The statistical analysis desktop application module was created on behalf of Intelligen Inc. in order to add schedule variability functionality to the SchedulePro application. The provided functionality is used by end-users and/or engineering consultants in order to perturb the production schedule and report on the probability that various KPIs fall within the desired range, thus facilitating lean six sigma process manufacturing. The module allows for randomizing the production schedule according to various random distributions and for reporting on the results. The module core is written in VC++/MFC and the reporting interfaces are written in C++/CLI and C#/Web Forms.
Functionality at a glance:
- Allows for configuring the duration of operations in the production schedule to be determined randomly, according to a user-specified random distribution.
- Available distributions are: Uniform, Normal, Weibull, Triangular, Gamma, Beta, Pert, and Bernoulli. The relevant interfaces allow for setting the parameters for each distribution.
- The pseudo-random generator can be seeded either randomly (from the computer clock) or deterministically using a user-defined seed.
- Runs a given number of trials (in a non-blocking, background thread), each producing a schedule perturbation according to the configured random operations.
- Schedule perturbation works by traversing the schedule in user-defined time steps, setting at each time step the duration of the random operations that start during the previous interval.
- After the completion of each trial, several measurements are collected from the perturbed schedule such as: makespan, total cost, average lateness, late batches count, and conflicts count.
- The execution of a single trial may be visualized on an equipment occupancy chart.
- Reports on the produced results with the help of a frequency of occurrence histogram.
- Allows for configuring the bucket size or the total bucket number.
- Allows for easily calculating the probability for the outcome to lie between a low value and a high value.
- Reports on a number of statistics such as min, max, avg, std, mode and median.
- Allows for exporting the entire result set in csv format.
- Random number generation is implemented as a set of VC++ classes inheriting from a base class that functions as an interface. Each random number class is required to implement certain virtual methods required by the base class.
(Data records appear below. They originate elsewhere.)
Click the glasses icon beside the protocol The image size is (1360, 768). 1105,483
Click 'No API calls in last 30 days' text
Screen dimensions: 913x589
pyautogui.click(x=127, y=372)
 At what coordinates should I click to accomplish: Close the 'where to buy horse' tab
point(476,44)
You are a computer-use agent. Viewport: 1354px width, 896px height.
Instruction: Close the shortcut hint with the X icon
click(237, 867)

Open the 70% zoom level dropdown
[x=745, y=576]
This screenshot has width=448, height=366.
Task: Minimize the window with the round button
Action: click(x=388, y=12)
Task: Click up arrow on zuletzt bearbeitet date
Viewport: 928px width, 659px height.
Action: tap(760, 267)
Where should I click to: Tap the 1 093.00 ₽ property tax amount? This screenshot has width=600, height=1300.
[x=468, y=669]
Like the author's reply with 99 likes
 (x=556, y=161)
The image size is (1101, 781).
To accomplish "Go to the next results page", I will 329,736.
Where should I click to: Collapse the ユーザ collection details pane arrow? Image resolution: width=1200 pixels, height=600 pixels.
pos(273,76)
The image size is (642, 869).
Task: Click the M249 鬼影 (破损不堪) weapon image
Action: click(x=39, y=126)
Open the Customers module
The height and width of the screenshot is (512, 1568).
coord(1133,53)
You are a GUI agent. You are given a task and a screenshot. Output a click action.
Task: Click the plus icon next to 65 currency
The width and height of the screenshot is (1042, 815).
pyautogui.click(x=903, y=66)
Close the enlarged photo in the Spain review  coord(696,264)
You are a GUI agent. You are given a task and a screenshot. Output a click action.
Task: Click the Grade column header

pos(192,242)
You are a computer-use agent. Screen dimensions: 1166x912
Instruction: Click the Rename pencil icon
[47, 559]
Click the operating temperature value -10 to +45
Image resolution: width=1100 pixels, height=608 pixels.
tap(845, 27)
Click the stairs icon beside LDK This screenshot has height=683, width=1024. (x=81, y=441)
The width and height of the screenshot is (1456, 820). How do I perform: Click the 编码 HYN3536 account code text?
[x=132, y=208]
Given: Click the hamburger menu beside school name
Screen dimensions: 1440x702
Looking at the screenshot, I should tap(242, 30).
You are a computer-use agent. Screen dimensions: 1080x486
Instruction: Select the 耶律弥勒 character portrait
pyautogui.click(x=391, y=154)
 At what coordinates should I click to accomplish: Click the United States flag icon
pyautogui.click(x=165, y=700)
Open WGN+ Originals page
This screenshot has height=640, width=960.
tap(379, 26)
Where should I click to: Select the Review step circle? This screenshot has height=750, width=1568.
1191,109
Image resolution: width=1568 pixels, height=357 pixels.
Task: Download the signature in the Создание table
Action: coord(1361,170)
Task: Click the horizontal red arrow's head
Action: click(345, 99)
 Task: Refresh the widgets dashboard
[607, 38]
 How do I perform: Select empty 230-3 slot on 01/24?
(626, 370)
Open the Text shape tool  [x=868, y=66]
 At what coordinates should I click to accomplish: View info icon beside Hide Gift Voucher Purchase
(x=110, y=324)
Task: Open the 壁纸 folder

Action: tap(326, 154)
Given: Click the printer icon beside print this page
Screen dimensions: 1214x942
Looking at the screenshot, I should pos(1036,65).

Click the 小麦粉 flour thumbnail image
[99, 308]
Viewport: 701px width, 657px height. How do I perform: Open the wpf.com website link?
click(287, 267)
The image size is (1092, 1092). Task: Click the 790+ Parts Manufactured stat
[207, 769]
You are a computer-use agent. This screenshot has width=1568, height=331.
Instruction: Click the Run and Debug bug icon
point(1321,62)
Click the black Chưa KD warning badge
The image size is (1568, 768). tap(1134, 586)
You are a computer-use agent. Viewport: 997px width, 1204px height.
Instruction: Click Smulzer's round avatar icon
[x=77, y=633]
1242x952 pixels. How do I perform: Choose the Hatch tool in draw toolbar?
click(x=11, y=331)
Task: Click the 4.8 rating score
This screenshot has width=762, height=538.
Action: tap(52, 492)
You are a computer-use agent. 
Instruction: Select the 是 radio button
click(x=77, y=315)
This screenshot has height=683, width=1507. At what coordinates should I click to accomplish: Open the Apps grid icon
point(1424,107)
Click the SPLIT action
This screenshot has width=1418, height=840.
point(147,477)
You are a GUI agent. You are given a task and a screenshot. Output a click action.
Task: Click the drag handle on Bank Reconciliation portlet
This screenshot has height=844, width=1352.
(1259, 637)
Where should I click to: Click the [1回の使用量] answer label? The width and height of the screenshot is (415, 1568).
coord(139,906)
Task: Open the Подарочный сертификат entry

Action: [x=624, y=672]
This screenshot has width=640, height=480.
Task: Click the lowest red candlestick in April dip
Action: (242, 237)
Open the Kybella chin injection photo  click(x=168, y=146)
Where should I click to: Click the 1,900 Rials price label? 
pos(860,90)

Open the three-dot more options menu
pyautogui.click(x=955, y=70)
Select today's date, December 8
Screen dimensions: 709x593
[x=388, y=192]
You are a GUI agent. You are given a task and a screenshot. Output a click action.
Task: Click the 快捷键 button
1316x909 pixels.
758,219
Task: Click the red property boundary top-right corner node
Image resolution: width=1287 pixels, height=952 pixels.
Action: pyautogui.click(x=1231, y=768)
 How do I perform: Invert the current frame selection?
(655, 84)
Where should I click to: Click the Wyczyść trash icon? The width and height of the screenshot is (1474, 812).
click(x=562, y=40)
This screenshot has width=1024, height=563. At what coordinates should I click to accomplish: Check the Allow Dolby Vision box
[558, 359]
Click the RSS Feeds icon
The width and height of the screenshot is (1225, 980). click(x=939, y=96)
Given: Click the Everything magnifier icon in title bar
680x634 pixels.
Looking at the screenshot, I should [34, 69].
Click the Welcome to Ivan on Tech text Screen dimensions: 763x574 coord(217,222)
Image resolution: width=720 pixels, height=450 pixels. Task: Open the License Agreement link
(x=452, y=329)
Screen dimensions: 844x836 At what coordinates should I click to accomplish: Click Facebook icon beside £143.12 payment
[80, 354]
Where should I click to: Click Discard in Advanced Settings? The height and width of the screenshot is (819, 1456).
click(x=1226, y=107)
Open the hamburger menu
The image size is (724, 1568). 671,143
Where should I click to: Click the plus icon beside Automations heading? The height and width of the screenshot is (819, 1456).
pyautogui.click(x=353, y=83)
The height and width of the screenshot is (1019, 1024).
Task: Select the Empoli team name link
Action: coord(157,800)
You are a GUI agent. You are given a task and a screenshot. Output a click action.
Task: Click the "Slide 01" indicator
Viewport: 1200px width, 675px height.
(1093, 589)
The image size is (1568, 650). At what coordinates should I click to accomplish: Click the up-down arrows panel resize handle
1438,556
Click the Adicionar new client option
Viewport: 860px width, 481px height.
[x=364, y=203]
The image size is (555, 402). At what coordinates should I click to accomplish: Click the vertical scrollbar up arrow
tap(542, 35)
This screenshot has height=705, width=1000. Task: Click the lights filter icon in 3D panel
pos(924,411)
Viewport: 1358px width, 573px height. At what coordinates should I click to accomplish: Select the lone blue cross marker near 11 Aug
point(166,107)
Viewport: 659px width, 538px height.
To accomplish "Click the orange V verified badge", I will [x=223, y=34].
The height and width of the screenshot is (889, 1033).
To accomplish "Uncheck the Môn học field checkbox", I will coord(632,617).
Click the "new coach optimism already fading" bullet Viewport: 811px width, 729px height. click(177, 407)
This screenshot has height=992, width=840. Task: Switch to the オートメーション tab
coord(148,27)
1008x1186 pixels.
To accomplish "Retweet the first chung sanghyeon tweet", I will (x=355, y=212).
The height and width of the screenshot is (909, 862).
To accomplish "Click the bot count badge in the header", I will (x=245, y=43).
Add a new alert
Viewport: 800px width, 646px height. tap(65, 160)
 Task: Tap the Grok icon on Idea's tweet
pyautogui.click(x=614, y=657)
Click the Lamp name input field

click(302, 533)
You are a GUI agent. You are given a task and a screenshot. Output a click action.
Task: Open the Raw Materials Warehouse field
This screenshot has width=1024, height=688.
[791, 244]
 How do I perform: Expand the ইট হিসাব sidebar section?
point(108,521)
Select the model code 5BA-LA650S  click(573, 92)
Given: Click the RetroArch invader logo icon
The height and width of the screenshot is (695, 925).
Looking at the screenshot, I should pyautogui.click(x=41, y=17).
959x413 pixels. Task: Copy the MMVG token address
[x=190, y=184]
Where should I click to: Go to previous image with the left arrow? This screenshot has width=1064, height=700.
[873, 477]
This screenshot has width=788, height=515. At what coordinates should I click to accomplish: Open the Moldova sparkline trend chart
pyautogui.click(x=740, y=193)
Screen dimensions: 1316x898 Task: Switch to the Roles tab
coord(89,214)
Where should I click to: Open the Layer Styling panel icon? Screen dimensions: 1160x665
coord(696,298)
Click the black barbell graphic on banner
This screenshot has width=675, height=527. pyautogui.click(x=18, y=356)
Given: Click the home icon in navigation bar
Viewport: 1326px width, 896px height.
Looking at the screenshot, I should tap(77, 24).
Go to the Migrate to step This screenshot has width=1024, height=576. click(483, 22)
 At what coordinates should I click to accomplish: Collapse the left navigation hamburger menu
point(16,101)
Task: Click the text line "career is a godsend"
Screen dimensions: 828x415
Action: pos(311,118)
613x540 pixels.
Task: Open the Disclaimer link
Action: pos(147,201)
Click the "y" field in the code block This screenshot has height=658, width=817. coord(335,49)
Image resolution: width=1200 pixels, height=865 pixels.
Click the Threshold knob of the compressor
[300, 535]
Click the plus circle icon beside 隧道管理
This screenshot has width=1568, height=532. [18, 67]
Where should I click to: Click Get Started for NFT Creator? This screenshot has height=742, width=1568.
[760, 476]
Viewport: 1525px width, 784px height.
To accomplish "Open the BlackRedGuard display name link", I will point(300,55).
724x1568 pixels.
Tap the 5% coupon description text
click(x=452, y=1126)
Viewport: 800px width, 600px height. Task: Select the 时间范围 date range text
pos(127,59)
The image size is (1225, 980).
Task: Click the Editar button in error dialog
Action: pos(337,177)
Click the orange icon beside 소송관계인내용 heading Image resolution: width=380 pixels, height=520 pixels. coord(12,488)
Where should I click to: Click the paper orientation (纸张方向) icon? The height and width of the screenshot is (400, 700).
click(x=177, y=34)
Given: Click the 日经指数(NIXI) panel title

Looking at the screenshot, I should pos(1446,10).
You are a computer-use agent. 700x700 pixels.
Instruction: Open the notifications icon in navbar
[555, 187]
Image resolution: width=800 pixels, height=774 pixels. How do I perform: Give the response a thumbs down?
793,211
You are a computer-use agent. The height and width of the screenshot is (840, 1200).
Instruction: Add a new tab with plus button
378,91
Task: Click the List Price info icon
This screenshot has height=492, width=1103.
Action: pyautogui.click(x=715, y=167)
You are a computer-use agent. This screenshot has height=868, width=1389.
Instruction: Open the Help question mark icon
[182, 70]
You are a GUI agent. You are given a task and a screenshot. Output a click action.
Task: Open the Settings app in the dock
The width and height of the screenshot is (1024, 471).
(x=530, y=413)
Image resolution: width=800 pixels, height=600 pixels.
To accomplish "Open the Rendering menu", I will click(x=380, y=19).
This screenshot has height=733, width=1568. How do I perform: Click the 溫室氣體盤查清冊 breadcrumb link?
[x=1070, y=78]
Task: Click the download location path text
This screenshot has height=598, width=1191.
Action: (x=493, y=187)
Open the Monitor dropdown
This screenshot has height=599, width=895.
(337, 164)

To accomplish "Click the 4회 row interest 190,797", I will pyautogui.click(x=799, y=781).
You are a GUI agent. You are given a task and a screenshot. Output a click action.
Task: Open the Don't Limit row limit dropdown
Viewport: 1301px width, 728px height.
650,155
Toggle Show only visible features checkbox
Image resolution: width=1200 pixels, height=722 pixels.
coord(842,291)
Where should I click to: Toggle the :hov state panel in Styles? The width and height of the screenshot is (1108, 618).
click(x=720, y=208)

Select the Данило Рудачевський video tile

- Clients create random number generators via a random factory that maps enum values to classes. Each random operation has a pointer to a random number generation object.
- The random parameter settings dialog works with
the base/interface class. Therefore, no interface changes are necessary when
new random number class are added.
- New distributions appears automatically in the relevant combo box and the corresponding parameters are also made automatically available to the user for editing.
- Trials run in a background thread while reporting progress to the main thread for display purposes. The thread may be interrupted at any time saving the results that have been calculated up to that point.